** Source data follows **

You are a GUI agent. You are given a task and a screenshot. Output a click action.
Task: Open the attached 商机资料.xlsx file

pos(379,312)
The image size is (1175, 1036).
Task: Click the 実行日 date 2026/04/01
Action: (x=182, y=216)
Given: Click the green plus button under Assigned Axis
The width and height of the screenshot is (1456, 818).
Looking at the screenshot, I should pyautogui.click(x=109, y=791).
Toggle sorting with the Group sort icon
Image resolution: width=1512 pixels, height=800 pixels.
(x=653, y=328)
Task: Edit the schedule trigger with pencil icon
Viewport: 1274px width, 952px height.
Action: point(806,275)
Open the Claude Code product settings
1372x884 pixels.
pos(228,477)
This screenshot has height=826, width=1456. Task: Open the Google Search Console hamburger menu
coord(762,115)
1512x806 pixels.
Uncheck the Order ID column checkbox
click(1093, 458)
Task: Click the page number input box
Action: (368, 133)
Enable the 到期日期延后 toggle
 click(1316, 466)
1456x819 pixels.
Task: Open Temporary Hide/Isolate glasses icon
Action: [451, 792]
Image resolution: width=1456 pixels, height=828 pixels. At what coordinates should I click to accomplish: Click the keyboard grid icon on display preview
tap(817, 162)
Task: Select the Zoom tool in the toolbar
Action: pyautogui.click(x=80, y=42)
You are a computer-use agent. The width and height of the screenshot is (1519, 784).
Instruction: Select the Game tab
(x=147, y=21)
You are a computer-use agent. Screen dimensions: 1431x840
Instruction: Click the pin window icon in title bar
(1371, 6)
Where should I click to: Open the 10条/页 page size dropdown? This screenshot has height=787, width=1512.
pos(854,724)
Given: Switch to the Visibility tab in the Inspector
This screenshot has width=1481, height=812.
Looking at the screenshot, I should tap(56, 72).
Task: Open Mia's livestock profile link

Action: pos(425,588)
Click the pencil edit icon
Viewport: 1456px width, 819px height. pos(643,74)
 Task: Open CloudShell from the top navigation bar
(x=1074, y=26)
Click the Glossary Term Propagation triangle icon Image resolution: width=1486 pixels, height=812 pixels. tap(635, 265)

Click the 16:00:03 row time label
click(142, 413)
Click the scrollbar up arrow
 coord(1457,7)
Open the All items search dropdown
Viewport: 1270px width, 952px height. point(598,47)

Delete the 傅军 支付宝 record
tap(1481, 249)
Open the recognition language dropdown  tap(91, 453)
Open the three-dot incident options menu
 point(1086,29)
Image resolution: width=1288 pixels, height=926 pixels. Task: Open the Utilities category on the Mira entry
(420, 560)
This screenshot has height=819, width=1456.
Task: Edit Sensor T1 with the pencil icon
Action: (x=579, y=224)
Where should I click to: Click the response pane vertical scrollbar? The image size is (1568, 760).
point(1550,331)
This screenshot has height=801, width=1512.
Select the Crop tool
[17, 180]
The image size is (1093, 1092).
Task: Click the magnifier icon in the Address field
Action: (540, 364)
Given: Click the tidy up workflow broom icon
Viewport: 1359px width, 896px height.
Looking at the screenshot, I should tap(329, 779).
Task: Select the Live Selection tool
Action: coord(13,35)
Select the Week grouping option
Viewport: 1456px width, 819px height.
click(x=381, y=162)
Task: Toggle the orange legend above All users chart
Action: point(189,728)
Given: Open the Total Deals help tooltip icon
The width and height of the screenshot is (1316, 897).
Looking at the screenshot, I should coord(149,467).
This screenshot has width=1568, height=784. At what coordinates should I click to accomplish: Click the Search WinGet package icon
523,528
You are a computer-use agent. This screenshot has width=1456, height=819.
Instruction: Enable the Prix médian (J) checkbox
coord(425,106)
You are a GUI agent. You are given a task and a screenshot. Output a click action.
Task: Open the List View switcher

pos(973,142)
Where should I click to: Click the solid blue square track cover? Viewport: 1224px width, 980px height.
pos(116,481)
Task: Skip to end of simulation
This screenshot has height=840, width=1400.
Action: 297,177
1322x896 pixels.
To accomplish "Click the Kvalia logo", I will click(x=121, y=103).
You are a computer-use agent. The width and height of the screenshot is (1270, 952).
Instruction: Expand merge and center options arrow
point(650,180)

** End of Source data **

### [Task goal]
From the line holding "Where should I click to: Click the solid" to the last line of the records, quote each line exactly and add nothing.

### [Answer to the problem]
Where should I click to: Click the solid blue square track cover? Viewport: 1224px width, 980px height.
pos(116,481)
Task: Skip to end of simulation
This screenshot has height=840, width=1400.
Action: 297,177
1322x896 pixels.
To accomplish "Click the Kvalia logo", I will click(x=121, y=103).
You are a computer-use agent. The width and height of the screenshot is (1270, 952).
Instruction: Expand merge and center options arrow
point(650,180)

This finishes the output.